Innovation Theatre: The Good, The Bad, and The Self-Gaslighting
Posted on Thu 16 January 2025 in posts
"How are you handling working for a company that is not innovative?"
Drop this question at your next team meeting. Watch the reaction.
Most likely, you'll be buried under an avalanche of examples proving how innovative your company is. It's like telling someone their child isn't behaving nice, in that it triggers an instant defensive response.
But here's the thing: "innovation" has become a meaningless term. Every company claims it. Every leader preaches it, yet most are actually engaged in what's commonly referred to as Innovation Theatre.
What is Innovation Theatre?
It's the corporate pageantry, consisting of symptoms such as: - Brainstorming sessions that go nowhere - Suggestion boxes collecting dust - Innovation labs that never ship - "Think tanks" that just... think
Here's the Plot Twist: That's OK
Innovation Theatre isn't inherently bad. In fact, it can be a starting point. When your company invests in this performance, they're saying something important: "We want to be seen as a place that embraces change."
That's your foot in the door.
The problem isn't the theatre itself. The problem is when you become too comfortable in your seat watching the show. Over time, companies start believing their own performance. They gaslight themselves into thinking they're innovative because they talk about innovation and act it out.
Feeling innovative becomes a substitute for innovation. You don't have to stop the show. But you do need to recognize it for what it is: Act 1, not the finale.
Instead of fighting the theatre, play your part while keeping your eye on the real goal.
Participate in the brainstorming sessions and attend the innovation meetings, but quietly push for actual experiments and real changes. Use each performance as an opportunity to build momentum toward tangible improvements.

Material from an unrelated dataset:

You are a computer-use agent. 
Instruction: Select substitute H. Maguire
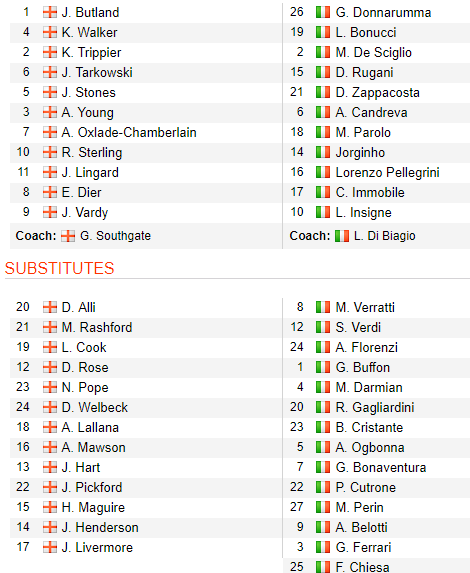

Think of it as working within the system to gradually transform it from performative innovation to genuine change.
The Path Forward: Moving Beyond Performance
Real innovation isn't about feeling innovative. It's about making changes. Daily.
When someone says "I don't understand why we do X this way", don't just nod and move on. Dig in. Develop alternatives you can test. Do the digging to understand the initial conditions which led to how you do those things today. Then act.
You don't need your whole company aligned to start transforming innovation theatre into real change. What you need is a clear vision of what genuine innovation looks like, coupled with the willingness to start small and the persistence to keep going even when progress feels slow. Most importantly, you need a framework that lets you test changes safely, protecting both your ideas and your company while you prove what works.
Don't settle for just feeling innovative. The theatre can be Act 1 of your transformation story, but only if you're ready to move beyond the script.